Introduction to the STT Project
The STT project is an offline speech-to-text tool designed to transform human speech within audio or video files into written text. Utilizing the open-source model fast-whisper, this tool can generate outputs in JSON format, SRT subtitles with timestamps, or plain text. Unlike some popular online options, it offers a local solution comparable in accuracy to OpenAI’s API or Baidu's speech recognition services.
Available Models
The fast-whisper model comes in various sizes: tiny, base, small, medium, and large-v3. Each progressive model (from tiny to large-v3) improves text recognition accuracy but also requires more computing resources. The tiny model is included by default, but users can download and extract other models into the "models" directory as needed.
Features Highlight
- Offline Capability: No need for internet access; fully runs on local machines.
- Multi-Format Output: Offers choices in output format, catering to different requirements for processing and utilization.
- Self-Deployment: Users can set up the tool as an alternative to major voice-recognition APIs.
- Accuracy: Maintains a high level of accuracy, in line with leading API options.
Getting Started
For those interested in using the precompiled version for Windows or deploying from source on Linux or Mac, here’s how to get started.
Windows Precompiled Version
- Download: Visit the Releases page and download the desired file.

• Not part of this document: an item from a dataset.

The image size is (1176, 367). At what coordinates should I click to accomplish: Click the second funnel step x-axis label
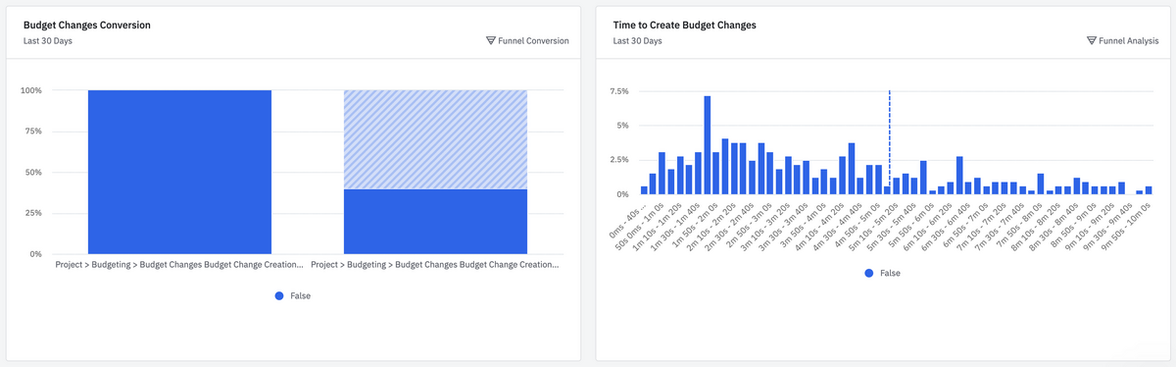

- Extract: Unzip the contents to a location on your computer, such as E:/stt.
- Run: Double-click
start.exe
. This action will automatically open a browser window. - Upload and Configure: Add audio or video files by dragging them into the upload area or by using the upload feature. Choose the spoken language, output format, and desired model.

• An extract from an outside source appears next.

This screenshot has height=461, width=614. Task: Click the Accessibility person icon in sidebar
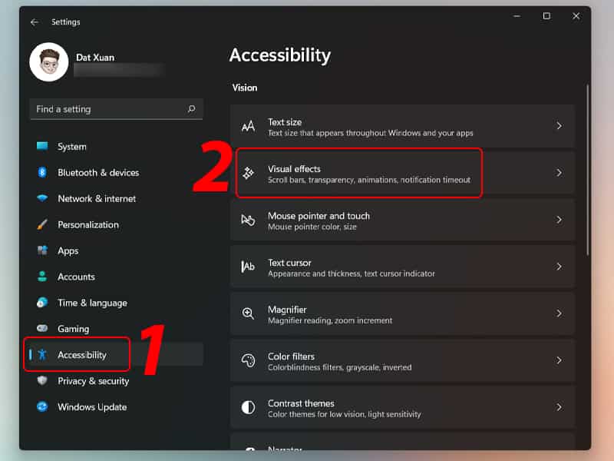44,354
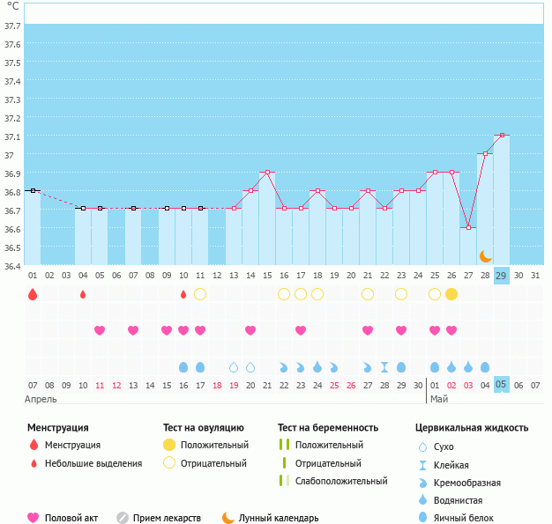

- Recognition: Click "Start Recognition" and wait as the results display in the chosen format.
Source Code Deployment (Linux, Mac, Windows)
- Requirements: Ensure Python 3.9 to 3.11 is installed.

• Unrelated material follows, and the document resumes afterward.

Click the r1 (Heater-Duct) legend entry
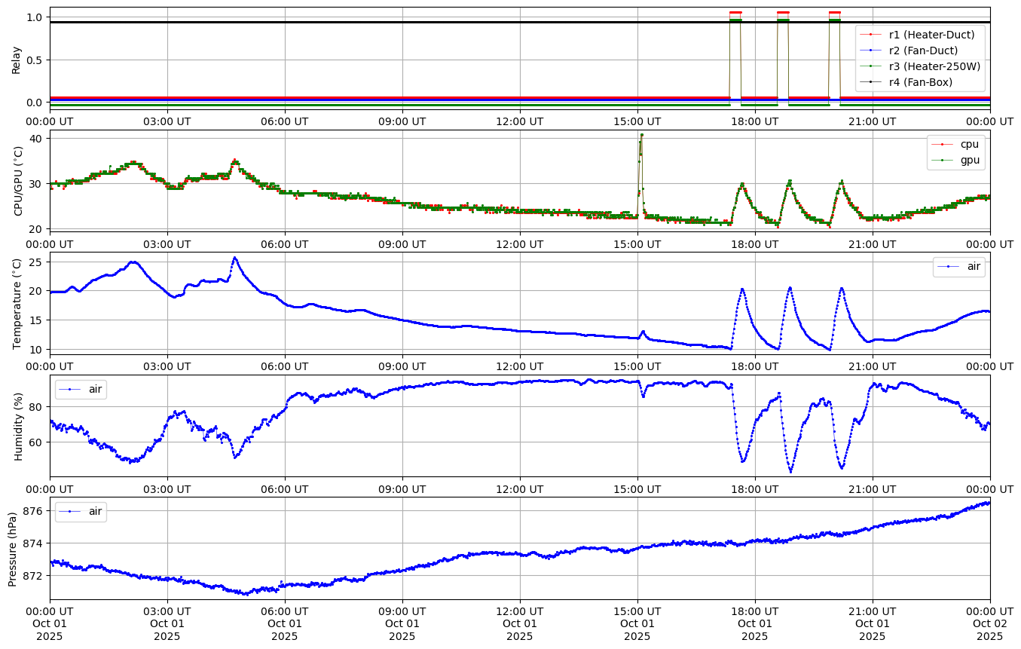 931,35
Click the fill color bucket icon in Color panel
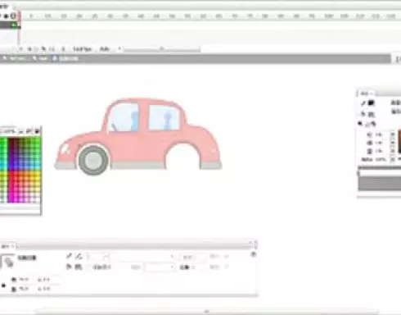Image resolution: width=401 pixels, height=315 pixels. coord(363,114)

- Directory Setup: Create a new directory, such as E:/stt, and pull the source using git.
- Virtual Environment: Set up a virtual environment and activate it.
- Dependencies: Install required dependencies. Add CUDA support if necessary for faster processing.
- FFmpeg: On Windows, extract
ffmpeg.exe
andffprobe.exe
into your project folder. For Linux and Mac, install FFmpeg through native package managers. - Model Download: Download and place model files into the "models" directory.
- Launch: Run
python start.py
and follow prompts to access the local web interface.
API Interface
The tool offers a RESTful API for those looking to integrate speech-to-text functionality into their projects. The endpoint http://127.0.0.1:9977/api
accepts POST requests with parameters for language, model, response format, and the audio/video file.
Below is a simple example in Python:
import requests
# API endpoint
url = "http://127.0.0.1:9977/api"
# Prepare the POST request with required parameters and files
files = {"file": open("C:/Users/c1/Videos/2.wav", "rb")}
data = {"language": "zh", "model": "base", "response_format": "json"}
# Execute the API request
response = requests.post(url, data=data, files=files)
print(response.json())
CUDA Acceleration Support
For systems equipped with Nvidia GPUs, CUDA acceleration can significantly speed up the recognition process. Install the CUDA Toolkit and cuDNN library corresponding to your CUDA version. After installation, run nvcc --version
and nvidia-smi
to verify correct setup.
Should any issues arise, users are encouraged to verify installation steps and settings to ensure correct configuration.
In summary, the STT project provides a robust and flexible local solution for speech-to-text tasks, accommodating a wide spectrum of formats, models, and deployment environments.